At least from TypeScript 2.7.1 onwards, the compiler seems to resolve the types without help, with a syntax like this:

Promise.all([fooPromise, barPromise]).then(([foo, bar]) => {
  // compiler correctly warns if someField not found from foo's type
  console.log(foo.someField);
});

Hat tip: @JamieBirch (from comment to @AndrewKirkegaard's answer)

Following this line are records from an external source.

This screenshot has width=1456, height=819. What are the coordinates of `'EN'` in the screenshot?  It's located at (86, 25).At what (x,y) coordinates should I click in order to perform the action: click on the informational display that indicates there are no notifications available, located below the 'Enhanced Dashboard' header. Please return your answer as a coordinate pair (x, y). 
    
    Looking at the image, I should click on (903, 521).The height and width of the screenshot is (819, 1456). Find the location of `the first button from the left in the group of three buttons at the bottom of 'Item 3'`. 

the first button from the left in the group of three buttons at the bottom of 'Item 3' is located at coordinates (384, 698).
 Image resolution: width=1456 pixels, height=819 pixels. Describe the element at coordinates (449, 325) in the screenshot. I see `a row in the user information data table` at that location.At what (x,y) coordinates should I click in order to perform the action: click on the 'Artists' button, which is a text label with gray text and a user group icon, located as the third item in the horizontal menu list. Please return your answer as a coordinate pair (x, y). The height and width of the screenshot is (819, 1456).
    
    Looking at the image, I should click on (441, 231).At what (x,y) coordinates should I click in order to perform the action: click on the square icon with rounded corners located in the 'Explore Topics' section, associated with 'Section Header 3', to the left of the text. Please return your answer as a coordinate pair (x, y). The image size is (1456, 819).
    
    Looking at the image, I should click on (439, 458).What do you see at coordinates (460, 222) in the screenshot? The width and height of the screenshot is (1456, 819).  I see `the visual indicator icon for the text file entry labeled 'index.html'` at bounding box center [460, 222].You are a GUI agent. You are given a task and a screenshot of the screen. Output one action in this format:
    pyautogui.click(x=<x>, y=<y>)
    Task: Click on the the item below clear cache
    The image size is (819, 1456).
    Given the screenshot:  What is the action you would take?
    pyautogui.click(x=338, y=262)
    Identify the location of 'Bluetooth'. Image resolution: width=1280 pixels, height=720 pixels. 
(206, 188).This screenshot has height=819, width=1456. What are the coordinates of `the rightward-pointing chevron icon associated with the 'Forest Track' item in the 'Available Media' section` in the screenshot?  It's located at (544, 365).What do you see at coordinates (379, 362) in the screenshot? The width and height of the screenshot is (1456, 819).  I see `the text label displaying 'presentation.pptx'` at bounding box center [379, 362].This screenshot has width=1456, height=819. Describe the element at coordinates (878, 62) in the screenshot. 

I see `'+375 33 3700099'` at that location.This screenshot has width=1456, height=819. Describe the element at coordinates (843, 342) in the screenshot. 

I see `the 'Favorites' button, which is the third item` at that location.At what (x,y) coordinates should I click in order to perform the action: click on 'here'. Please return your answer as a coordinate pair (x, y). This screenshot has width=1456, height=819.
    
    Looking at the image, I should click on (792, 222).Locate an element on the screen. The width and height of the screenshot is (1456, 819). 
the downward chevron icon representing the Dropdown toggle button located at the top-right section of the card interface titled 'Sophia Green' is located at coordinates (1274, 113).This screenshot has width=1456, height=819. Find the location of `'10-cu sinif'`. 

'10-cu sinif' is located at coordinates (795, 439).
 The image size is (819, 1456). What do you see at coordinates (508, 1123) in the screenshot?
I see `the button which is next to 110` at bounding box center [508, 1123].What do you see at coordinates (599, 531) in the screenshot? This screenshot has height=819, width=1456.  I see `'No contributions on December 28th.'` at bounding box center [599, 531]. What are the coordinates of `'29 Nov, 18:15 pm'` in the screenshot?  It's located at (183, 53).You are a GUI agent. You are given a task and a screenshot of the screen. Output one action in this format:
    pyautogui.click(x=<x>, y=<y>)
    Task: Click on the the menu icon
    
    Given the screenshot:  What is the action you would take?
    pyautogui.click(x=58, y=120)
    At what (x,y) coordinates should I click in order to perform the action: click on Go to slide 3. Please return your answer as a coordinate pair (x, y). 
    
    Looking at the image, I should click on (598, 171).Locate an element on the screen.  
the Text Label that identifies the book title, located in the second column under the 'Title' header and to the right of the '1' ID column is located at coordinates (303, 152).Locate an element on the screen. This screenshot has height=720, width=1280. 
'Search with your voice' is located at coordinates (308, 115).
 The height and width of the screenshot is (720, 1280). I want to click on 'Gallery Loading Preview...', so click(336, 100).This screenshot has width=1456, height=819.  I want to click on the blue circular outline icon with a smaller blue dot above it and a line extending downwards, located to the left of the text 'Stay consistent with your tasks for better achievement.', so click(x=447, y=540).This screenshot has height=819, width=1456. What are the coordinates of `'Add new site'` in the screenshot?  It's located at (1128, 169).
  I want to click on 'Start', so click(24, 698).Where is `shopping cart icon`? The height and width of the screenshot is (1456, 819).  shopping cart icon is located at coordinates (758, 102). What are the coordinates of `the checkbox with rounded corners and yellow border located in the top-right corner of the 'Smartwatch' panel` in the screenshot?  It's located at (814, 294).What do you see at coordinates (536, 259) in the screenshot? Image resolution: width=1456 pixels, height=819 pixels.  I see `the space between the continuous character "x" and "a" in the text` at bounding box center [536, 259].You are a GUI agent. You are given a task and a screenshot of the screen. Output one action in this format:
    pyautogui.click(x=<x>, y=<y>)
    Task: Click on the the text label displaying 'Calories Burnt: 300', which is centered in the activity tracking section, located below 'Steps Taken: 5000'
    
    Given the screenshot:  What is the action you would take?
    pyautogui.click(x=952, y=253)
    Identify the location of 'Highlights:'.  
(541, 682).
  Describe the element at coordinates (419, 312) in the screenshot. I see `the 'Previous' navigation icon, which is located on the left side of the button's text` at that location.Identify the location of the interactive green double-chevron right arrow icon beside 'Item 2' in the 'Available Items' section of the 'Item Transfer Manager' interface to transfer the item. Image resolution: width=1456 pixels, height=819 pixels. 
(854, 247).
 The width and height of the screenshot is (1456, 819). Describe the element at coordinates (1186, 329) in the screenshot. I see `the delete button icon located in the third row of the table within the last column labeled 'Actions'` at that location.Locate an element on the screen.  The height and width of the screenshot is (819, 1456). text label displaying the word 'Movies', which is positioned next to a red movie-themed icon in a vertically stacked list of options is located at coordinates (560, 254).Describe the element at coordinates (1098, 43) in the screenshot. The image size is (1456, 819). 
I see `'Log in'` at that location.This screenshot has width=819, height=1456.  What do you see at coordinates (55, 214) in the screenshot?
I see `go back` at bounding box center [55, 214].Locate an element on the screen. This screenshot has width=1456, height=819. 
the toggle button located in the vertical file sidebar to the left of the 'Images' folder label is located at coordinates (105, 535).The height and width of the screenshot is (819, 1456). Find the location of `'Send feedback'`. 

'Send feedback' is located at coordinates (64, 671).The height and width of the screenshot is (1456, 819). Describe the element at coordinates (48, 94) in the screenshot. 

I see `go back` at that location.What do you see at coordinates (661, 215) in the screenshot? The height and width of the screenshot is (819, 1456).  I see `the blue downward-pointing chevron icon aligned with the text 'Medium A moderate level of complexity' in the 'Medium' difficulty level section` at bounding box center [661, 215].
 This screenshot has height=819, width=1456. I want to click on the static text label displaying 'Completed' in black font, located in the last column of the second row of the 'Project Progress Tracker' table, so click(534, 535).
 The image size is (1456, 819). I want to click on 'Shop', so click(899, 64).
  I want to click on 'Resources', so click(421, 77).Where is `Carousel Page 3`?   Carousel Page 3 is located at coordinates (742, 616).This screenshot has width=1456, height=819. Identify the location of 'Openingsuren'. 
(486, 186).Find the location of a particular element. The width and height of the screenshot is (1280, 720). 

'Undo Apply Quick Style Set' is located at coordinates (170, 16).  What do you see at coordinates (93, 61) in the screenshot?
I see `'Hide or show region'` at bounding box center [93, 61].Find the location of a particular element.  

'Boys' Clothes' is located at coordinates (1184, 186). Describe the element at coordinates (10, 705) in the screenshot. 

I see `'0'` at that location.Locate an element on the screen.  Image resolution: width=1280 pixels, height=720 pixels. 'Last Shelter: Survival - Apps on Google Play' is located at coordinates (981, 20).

If you'd like to keep type-safety, it's possible to extend the native type-definition of the Promise object (of type PromiseConstructor) with additional overload signatures for when Promise.all is called with a finite number of not-necessarily inter-assignable values:

interface PromiseConstructor
{
    all<T1, T2>(values: [T1 | PromiseLike<T1>, T2 | PromiseLike<T2>]): Promise<[T1, T2]>;
    all<T1, T2, T3>(values: [T1 | PromiseLike<T1>, T2 | PromiseLike<T2>, T3 | PromiseLike<T3>]): Promise<[T1, T2, T3]>;
    ...
}

Add as many overloads as you need. This approach provides full type-safety for all elements in the value argument of the onfulfilled callback:

Promise.all([1, "string", true]).then(value =>
{
    let a: number = value[0]; // OK
    let b: number = value[1]; // Type 'string' is not assignable to type 'number'.
    ...
});

Its generally best to have arrays with consistent types. You can do the following manually though (passing in generic arguments):

Promise.all<Aurelia, void>(
  [aurelia.start(), entityManagerProvider.initialize()
])
.then(results => {
    let aurelia = results[0];
    aurelia.setRoot();
});

Since Promise::all is a generic function, you can declare the return types of each promise like this:

Promise.all<Aurelia, void>([
  aurelia.start(),
  entityManagerProvider.initialize()
])
.then(([aurelia]) => aurelia.setRoot());